● INSTRUCTIONS FOR THE TASK: What is needed is an exact copy of all the entries.

Top of ENTRIES PROVIDED

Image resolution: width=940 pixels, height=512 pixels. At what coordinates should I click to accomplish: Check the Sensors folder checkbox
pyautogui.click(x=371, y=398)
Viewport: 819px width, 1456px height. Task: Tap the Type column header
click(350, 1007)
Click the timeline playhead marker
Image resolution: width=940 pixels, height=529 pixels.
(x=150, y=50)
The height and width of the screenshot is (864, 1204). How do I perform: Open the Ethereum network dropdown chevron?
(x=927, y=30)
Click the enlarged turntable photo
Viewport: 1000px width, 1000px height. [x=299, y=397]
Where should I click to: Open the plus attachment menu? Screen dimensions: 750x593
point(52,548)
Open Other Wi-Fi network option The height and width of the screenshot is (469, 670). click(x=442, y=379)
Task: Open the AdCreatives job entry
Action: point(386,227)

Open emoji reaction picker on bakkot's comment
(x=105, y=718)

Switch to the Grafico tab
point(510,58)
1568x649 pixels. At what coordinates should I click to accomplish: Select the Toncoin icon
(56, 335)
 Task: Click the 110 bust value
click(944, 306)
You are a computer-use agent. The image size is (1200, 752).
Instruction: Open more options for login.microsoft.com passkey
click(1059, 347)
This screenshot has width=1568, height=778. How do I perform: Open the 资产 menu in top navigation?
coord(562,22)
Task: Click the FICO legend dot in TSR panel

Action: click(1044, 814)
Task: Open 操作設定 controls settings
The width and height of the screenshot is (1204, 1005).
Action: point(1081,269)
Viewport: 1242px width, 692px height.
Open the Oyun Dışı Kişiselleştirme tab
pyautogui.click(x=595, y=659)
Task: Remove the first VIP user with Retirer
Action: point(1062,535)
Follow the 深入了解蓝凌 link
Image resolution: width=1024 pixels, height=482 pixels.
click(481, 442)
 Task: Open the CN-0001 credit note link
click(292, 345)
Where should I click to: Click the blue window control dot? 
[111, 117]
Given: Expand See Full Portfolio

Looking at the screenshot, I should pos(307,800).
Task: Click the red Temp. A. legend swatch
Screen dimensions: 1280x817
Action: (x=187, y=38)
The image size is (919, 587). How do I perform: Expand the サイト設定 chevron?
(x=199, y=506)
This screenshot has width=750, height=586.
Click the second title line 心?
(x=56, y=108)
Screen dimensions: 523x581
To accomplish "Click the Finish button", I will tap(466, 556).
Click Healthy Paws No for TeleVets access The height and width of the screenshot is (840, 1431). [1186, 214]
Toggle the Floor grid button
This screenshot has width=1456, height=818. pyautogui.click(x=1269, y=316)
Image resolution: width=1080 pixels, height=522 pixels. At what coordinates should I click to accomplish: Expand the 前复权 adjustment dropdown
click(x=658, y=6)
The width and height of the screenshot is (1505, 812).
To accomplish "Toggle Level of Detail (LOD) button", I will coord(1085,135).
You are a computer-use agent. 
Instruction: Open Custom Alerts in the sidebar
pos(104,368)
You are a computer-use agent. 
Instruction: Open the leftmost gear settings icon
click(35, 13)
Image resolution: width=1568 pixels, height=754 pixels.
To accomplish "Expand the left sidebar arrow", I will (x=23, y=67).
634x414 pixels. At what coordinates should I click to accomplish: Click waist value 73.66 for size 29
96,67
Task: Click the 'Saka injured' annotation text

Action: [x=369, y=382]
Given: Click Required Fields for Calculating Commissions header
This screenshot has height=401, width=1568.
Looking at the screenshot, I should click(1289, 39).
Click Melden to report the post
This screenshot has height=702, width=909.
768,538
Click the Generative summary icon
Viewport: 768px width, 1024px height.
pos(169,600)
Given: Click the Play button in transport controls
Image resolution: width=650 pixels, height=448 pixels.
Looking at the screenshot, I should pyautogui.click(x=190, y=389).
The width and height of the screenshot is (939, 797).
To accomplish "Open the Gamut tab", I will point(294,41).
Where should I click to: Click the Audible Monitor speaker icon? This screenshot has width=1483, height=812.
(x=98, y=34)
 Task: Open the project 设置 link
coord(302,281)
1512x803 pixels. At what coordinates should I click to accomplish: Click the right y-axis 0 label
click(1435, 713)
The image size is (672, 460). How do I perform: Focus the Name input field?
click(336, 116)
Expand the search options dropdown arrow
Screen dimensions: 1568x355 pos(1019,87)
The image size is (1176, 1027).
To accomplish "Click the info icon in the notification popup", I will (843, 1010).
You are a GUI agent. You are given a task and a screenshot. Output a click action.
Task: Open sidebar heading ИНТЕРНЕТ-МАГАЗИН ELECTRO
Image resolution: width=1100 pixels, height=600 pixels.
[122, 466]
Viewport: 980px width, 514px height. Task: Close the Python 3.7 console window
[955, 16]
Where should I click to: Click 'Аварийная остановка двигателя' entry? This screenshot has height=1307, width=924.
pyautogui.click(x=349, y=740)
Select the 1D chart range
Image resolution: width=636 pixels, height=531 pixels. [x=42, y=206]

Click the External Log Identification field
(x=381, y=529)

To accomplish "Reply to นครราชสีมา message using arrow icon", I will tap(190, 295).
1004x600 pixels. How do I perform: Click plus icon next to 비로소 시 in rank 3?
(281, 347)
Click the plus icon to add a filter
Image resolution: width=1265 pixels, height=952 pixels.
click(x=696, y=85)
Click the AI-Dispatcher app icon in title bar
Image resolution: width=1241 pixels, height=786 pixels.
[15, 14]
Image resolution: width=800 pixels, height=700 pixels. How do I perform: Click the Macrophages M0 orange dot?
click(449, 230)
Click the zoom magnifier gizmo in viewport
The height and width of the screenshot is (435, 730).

Bottom of ENTRIES PROVIDED

● YOUR RESPONSE:
Image resolution: width=940 pixels, height=512 pixels. At what coordinates should I click to accomplish: Check the Sensors folder checkbox
pyautogui.click(x=371, y=398)
Viewport: 819px width, 1456px height. Task: Tap the Type column header
click(350, 1007)
Click the timeline playhead marker
Image resolution: width=940 pixels, height=529 pixels.
(x=150, y=50)
The height and width of the screenshot is (864, 1204). How do I perform: Open the Ethereum network dropdown chevron?
(x=927, y=30)
Click the enlarged turntable photo
Viewport: 1000px width, 1000px height. [x=299, y=397]
Where should I click to: Open the plus attachment menu? Screen dimensions: 750x593
point(52,548)
Open Other Wi-Fi network option The height and width of the screenshot is (469, 670). click(x=442, y=379)
Task: Open the AdCreatives job entry
Action: point(386,227)

Open emoji reaction picker on bakkot's comment
(x=105, y=718)

Switch to the Grafico tab
point(510,58)
1568x649 pixels. At what coordinates should I click to accomplish: Select the Toncoin icon
(56, 335)
 Task: Click the 110 bust value
click(944, 306)
You are a computer-use agent. The image size is (1200, 752).
Instruction: Open more options for login.microsoft.com passkey
click(1059, 347)
This screenshot has width=1568, height=778. How do I perform: Open the 资产 menu in top navigation?
coord(562,22)
Task: Click the FICO legend dot in TSR panel

Action: click(1044, 814)
Task: Open 操作設定 controls settings
The width and height of the screenshot is (1204, 1005).
Action: point(1081,269)
Viewport: 1242px width, 692px height.
Open the Oyun Dışı Kişiselleştirme tab
pyautogui.click(x=595, y=659)
Task: Remove the first VIP user with Retirer
Action: point(1062,535)
Follow the 深入了解蓝凌 link
Image resolution: width=1024 pixels, height=482 pixels.
click(481, 442)
 Task: Open the CN-0001 credit note link
click(292, 345)
Where should I click to: Click the blue window control dot? 
[111, 117]
Given: Expand See Full Portfolio

Looking at the screenshot, I should pos(307,800).
Task: Click the red Temp. A. legend swatch
Screen dimensions: 1280x817
Action: (x=187, y=38)
The image size is (919, 587). How do I perform: Expand the サイト設定 chevron?
(x=199, y=506)
This screenshot has width=750, height=586.
Click the second title line 心?
(x=56, y=108)
Screen dimensions: 523x581
To accomplish "Click the Finish button", I will tap(466, 556).
Click Healthy Paws No for TeleVets access The height and width of the screenshot is (840, 1431). [1186, 214]
Toggle the Floor grid button
This screenshot has width=1456, height=818. pyautogui.click(x=1269, y=316)
Image resolution: width=1080 pixels, height=522 pixels. At what coordinates should I click to accomplish: Expand the 前复权 adjustment dropdown
click(x=658, y=6)
The width and height of the screenshot is (1505, 812).
To accomplish "Toggle Level of Detail (LOD) button", I will coord(1085,135).
You are a computer-use agent. 
Instruction: Open Custom Alerts in the sidebar
pos(104,368)
You are a computer-use agent. 
Instruction: Open the leftmost gear settings icon
click(35, 13)
Image resolution: width=1568 pixels, height=754 pixels.
To accomplish "Expand the left sidebar arrow", I will (x=23, y=67).
634x414 pixels. At what coordinates should I click to accomplish: Click waist value 73.66 for size 29
96,67
Task: Click the 'Saka injured' annotation text

Action: [x=369, y=382]
Given: Click Required Fields for Calculating Commissions header
This screenshot has height=401, width=1568.
Looking at the screenshot, I should click(1289, 39).
Click Melden to report the post
This screenshot has height=702, width=909.
768,538
Click the Generative summary icon
Viewport: 768px width, 1024px height.
pos(169,600)
Given: Click the Play button in transport controls
Image resolution: width=650 pixels, height=448 pixels.
Looking at the screenshot, I should pyautogui.click(x=190, y=389).
The width and height of the screenshot is (939, 797).
To accomplish "Open the Gamut tab", I will point(294,41).
Where should I click to: Click the Audible Monitor speaker icon? This screenshot has width=1483, height=812.
(x=98, y=34)
 Task: Open the project 设置 link
coord(302,281)
1512x803 pixels. At what coordinates should I click to accomplish: Click the right y-axis 0 label
click(1435, 713)
The image size is (672, 460). How do I perform: Focus the Name input field?
click(336, 116)
Expand the search options dropdown arrow
Screen dimensions: 1568x355 pos(1019,87)
The image size is (1176, 1027).
To accomplish "Click the info icon in the notification popup", I will (843, 1010).
You are a GUI agent. You are given a task and a screenshot. Output a click action.
Task: Open sidebar heading ИНТЕРНЕТ-МАГАЗИН ELECTRO
Image resolution: width=1100 pixels, height=600 pixels.
[122, 466]
Viewport: 980px width, 514px height. Task: Close the Python 3.7 console window
[955, 16]
Where should I click to: Click 'Аварийная остановка двигателя' entry? This screenshot has height=1307, width=924.
pyautogui.click(x=349, y=740)
Select the 1D chart range
Image resolution: width=636 pixels, height=531 pixels. [x=42, y=206]

Click the External Log Identification field
(x=381, y=529)

To accomplish "Reply to นครราชสีมา message using arrow icon", I will tap(190, 295).
1004x600 pixels. How do I perform: Click plus icon next to 비로소 시 in rank 3?
(281, 347)
Click the plus icon to add a filter
Image resolution: width=1265 pixels, height=952 pixels.
click(x=696, y=85)
Click the AI-Dispatcher app icon in title bar
Image resolution: width=1241 pixels, height=786 pixels.
[15, 14]
Image resolution: width=800 pixels, height=700 pixels. How do I perform: Click the Macrophages M0 orange dot?
click(449, 230)
Click the zoom magnifier gizmo in viewport
The height and width of the screenshot is (435, 730).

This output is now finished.